If you have a question you’d like us to answer in a future installment of Dear RentConfident, leave it in a comment below, or send us a message through our contact form.
Dear RentConfident: I was hoping to get your insight on where the affordable housing is in Chicago. I searched your site and didn't find a specific blog article about this so I thought I'd reach out about the City's Affordable Requirements Ordinance. Based on my understanding of the ordinance, developments that receive city financial assistance or involve city-owned land must provide 10 percent of their units (if the building is more than 10 units) at affordable prices. The problem I'm having is that the City's Affordable Rental Housing Resource List doesn't seem right. For instance, it only lists one development in the loop, but it seems to me that new apartment buildings are popping up in the loop every week. I'm interested in finding out how low-income individuals can find these building online.
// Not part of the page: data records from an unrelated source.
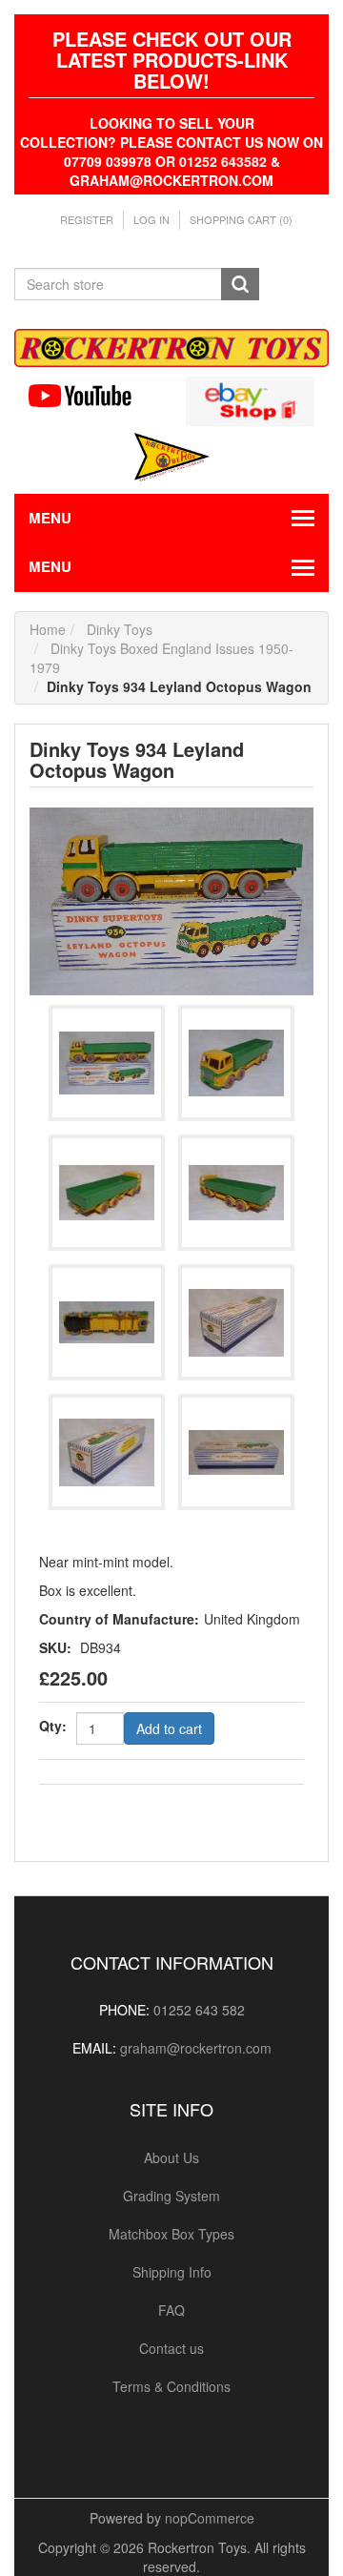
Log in (151, 219)
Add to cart (169, 1728)
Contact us (171, 2348)
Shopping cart (241, 219)
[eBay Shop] (250, 399)
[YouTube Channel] (93, 395)
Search (240, 284)
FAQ (171, 2310)
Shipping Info (172, 2271)
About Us (171, 2157)
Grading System (171, 2195)
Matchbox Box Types (171, 2233)
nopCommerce (209, 2517)
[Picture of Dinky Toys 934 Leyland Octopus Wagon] (171, 899)
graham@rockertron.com (196, 2047)
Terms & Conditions (171, 2386)
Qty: (53, 1725)
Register (86, 219)
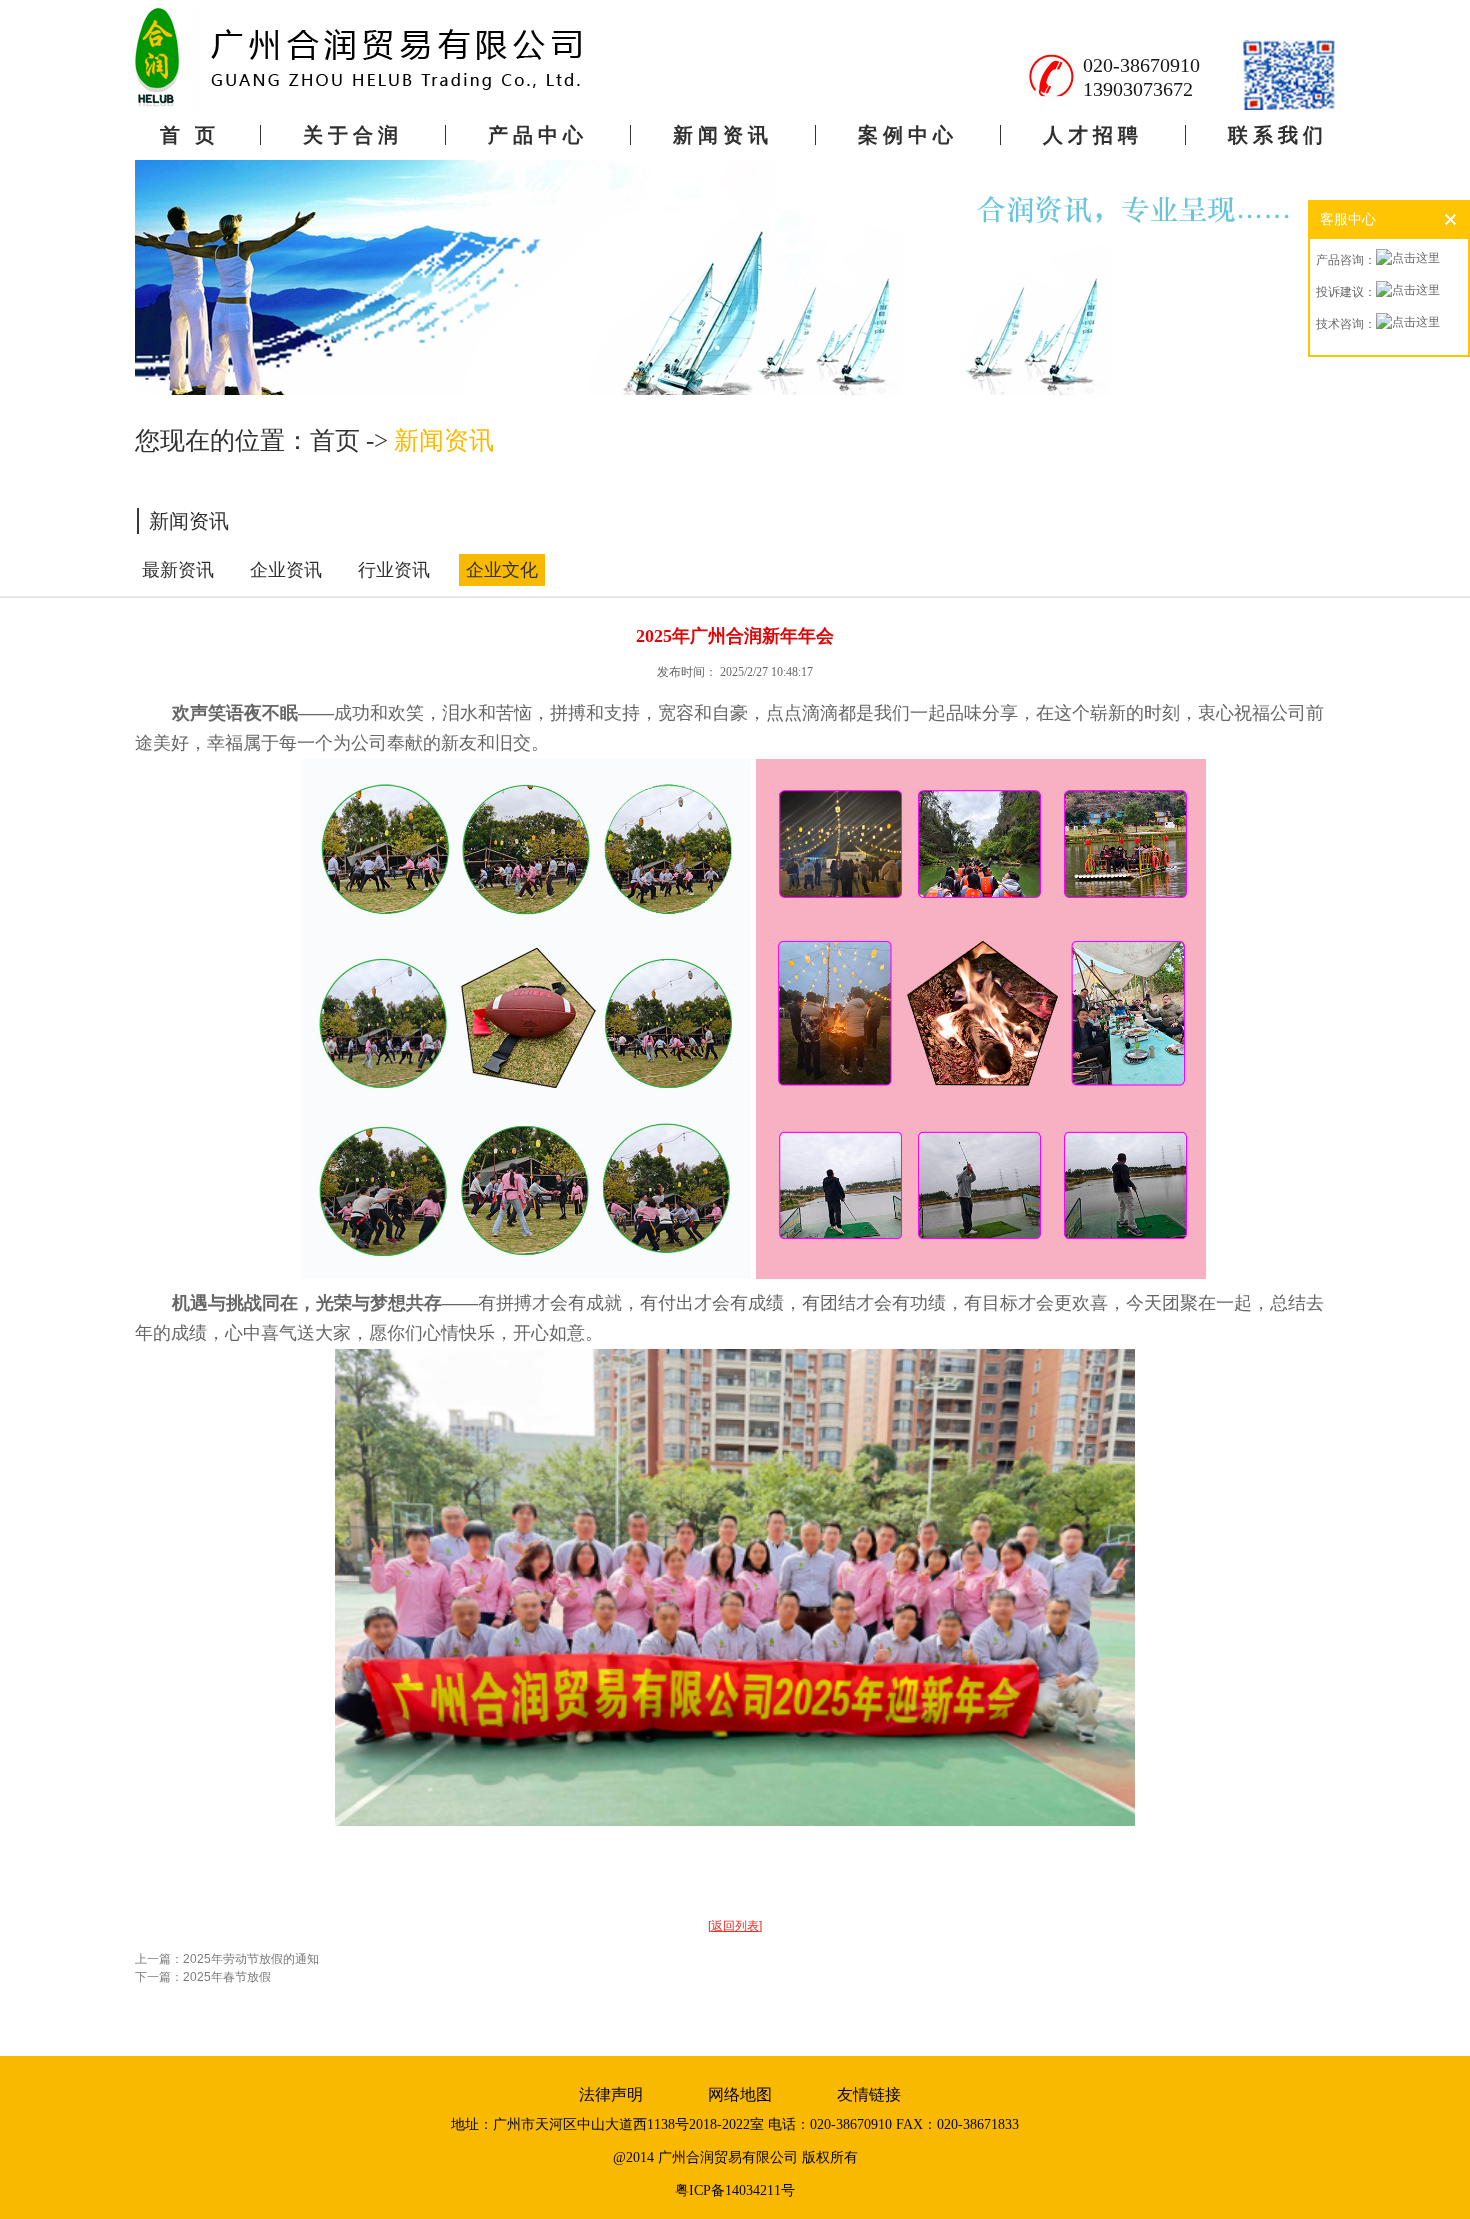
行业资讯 (394, 570)
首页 (335, 440)
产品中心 (538, 135)
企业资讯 (286, 570)
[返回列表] (735, 1926)
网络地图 (740, 2094)
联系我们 (1278, 135)
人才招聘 (1093, 135)
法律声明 (611, 2094)
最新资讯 (178, 570)
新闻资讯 (723, 135)
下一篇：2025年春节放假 (203, 1977)
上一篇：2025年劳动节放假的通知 (227, 1959)
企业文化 (502, 570)
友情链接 (869, 2094)
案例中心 (908, 135)
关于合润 (353, 135)
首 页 (190, 135)
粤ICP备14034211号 (735, 2190)
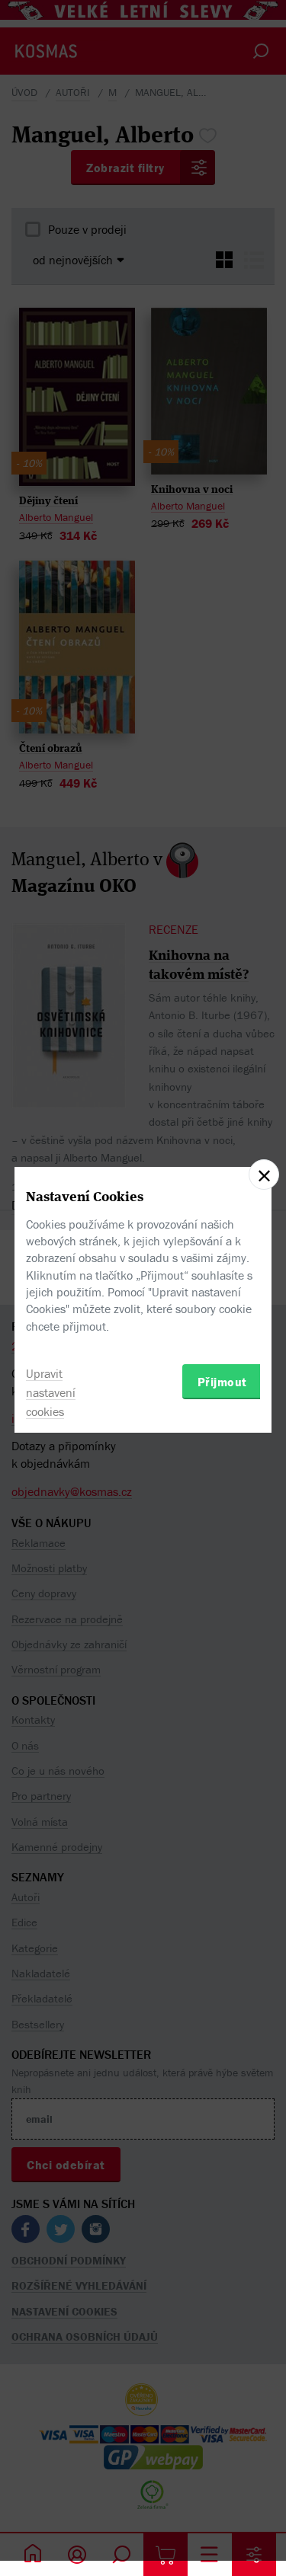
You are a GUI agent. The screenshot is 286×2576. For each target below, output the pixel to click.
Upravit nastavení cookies (51, 1392)
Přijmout (222, 1381)
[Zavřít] (264, 1174)
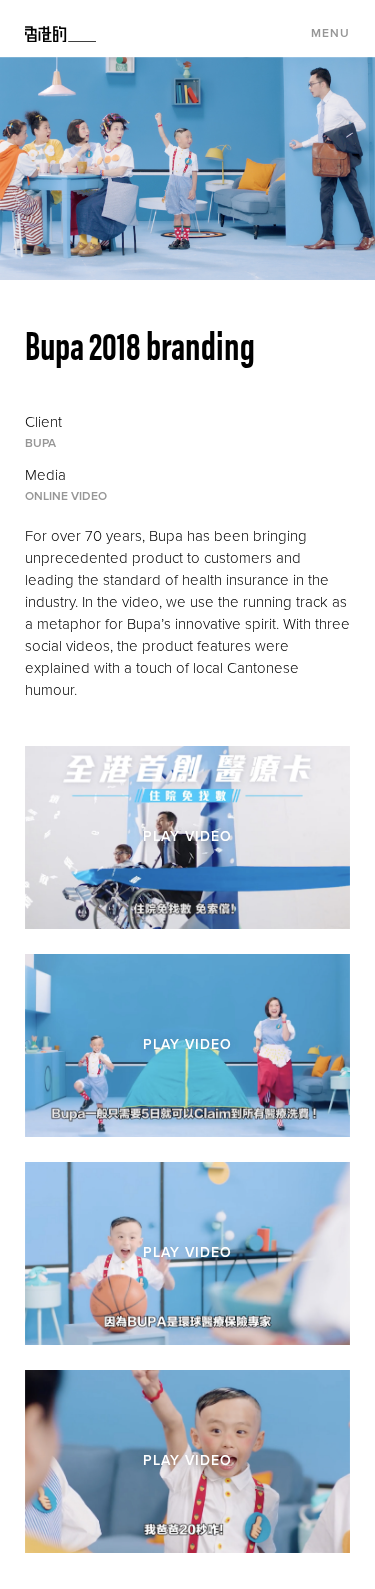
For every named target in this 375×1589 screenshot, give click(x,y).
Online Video (66, 496)
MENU (330, 33)
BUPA (40, 443)
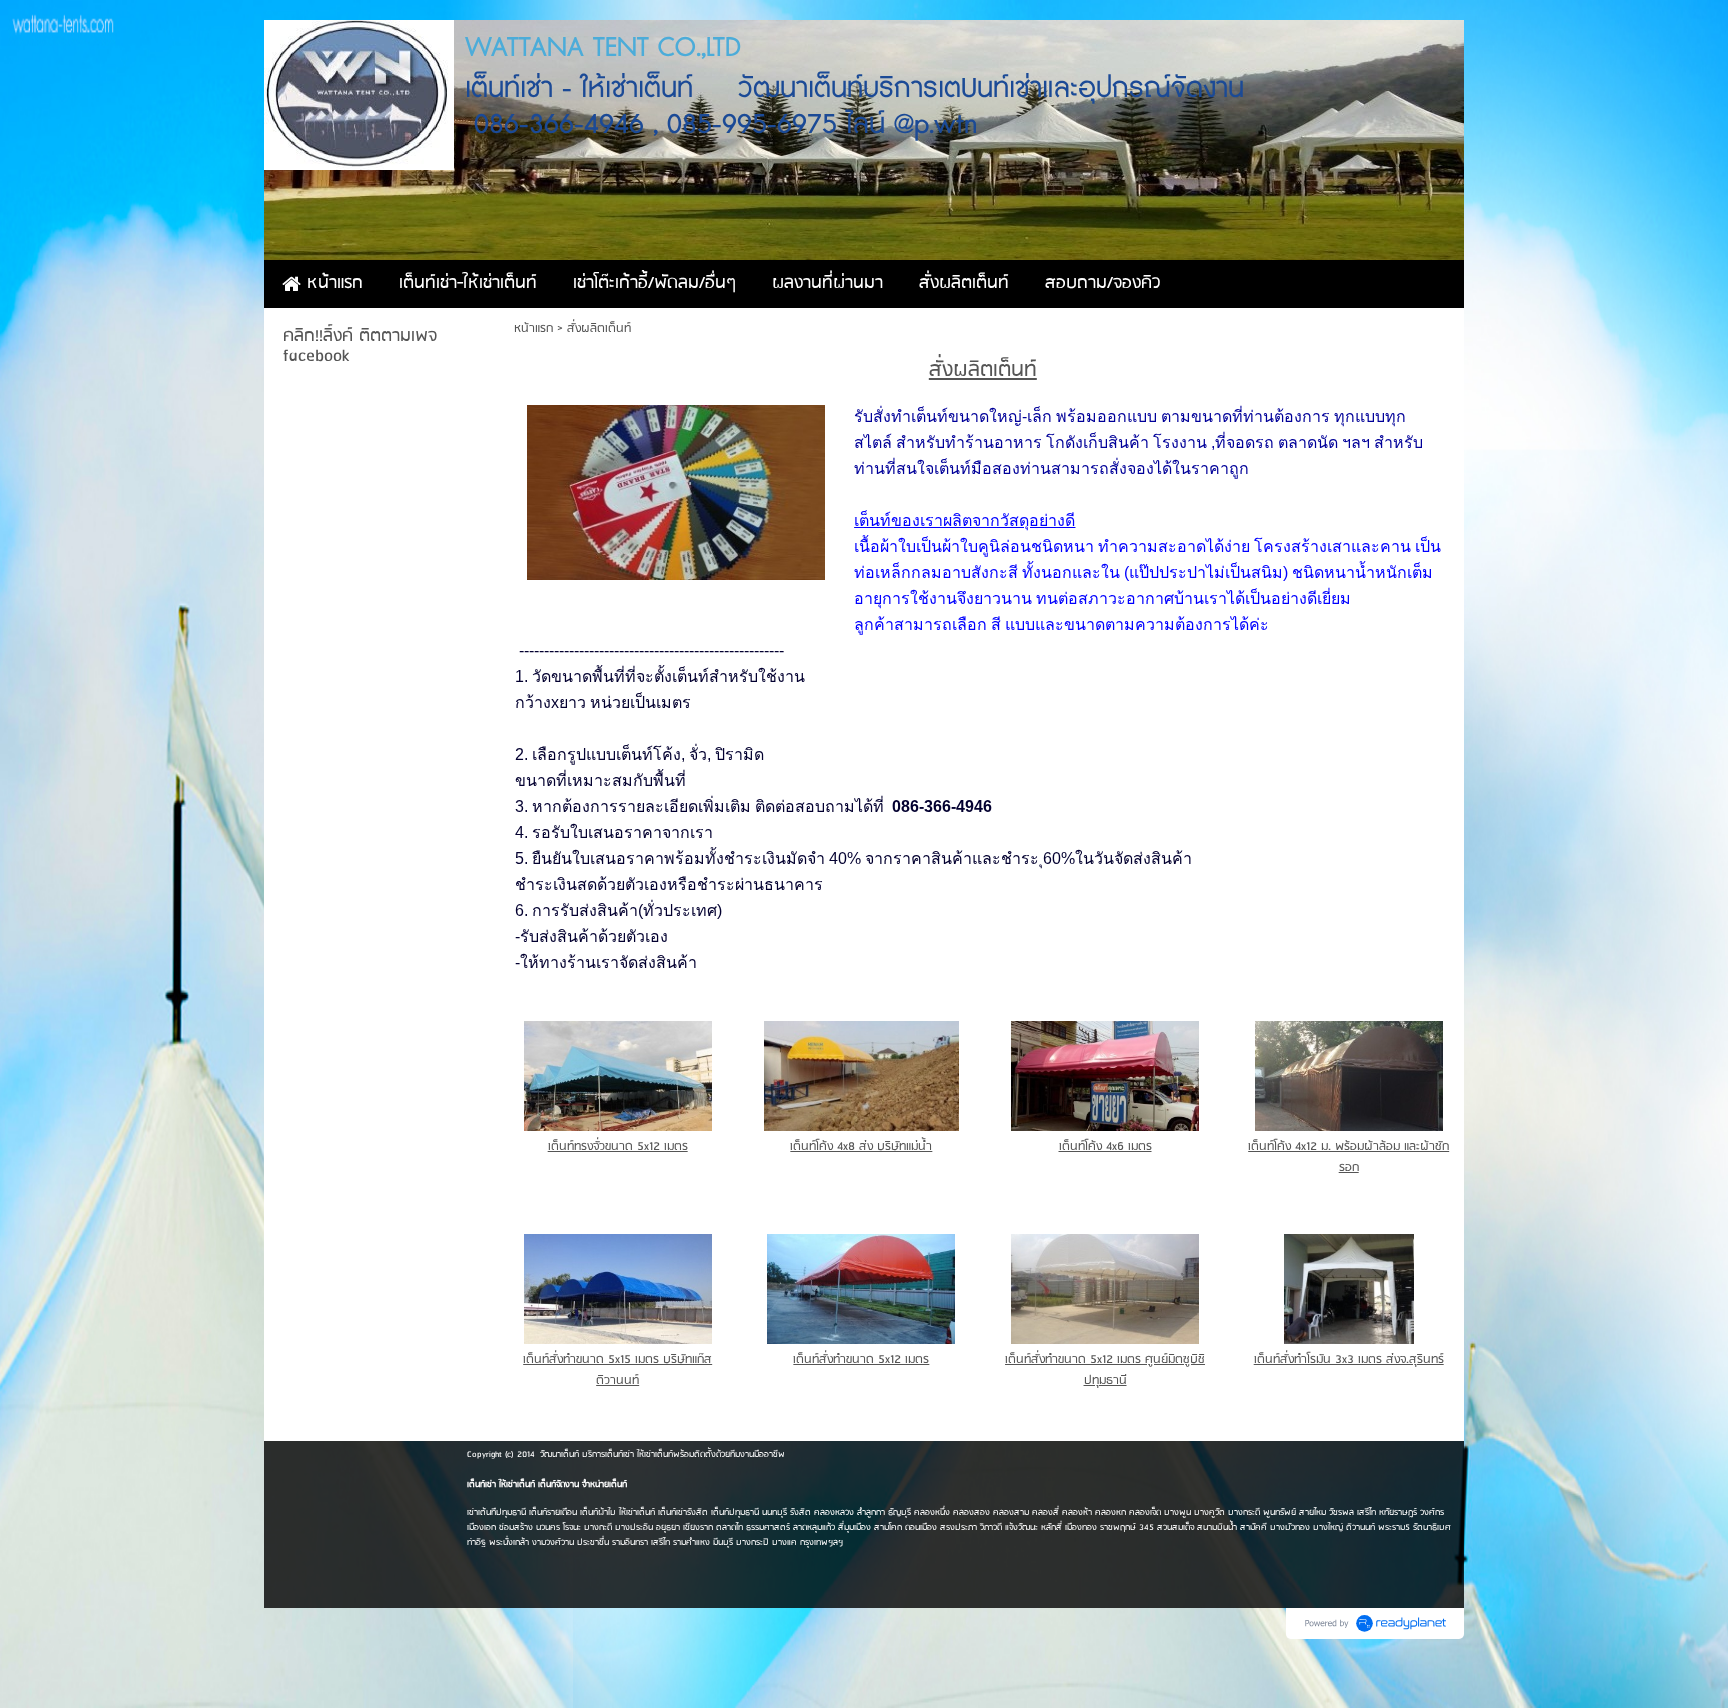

I have two brothers who work full-time but are still considered working poor. They make about $27K and $31K respectively and have not been able to find an affordable apartment in Chicago. The issue they keep running into is the property manager saying that don't make enough money annually. One of my brothers went to [address redacted], which is on the City' ARO list, as well to several landlord owned properties on the south side but was told just that. Another brother went to [address redacted] but was told the waiting list for affordable apartment was two years. Combining their income is not an option because they've tried living together in the past, and they get along much better when live a part. They both would like to live close to downtown since it's a considered an opportunity area with more access to resources.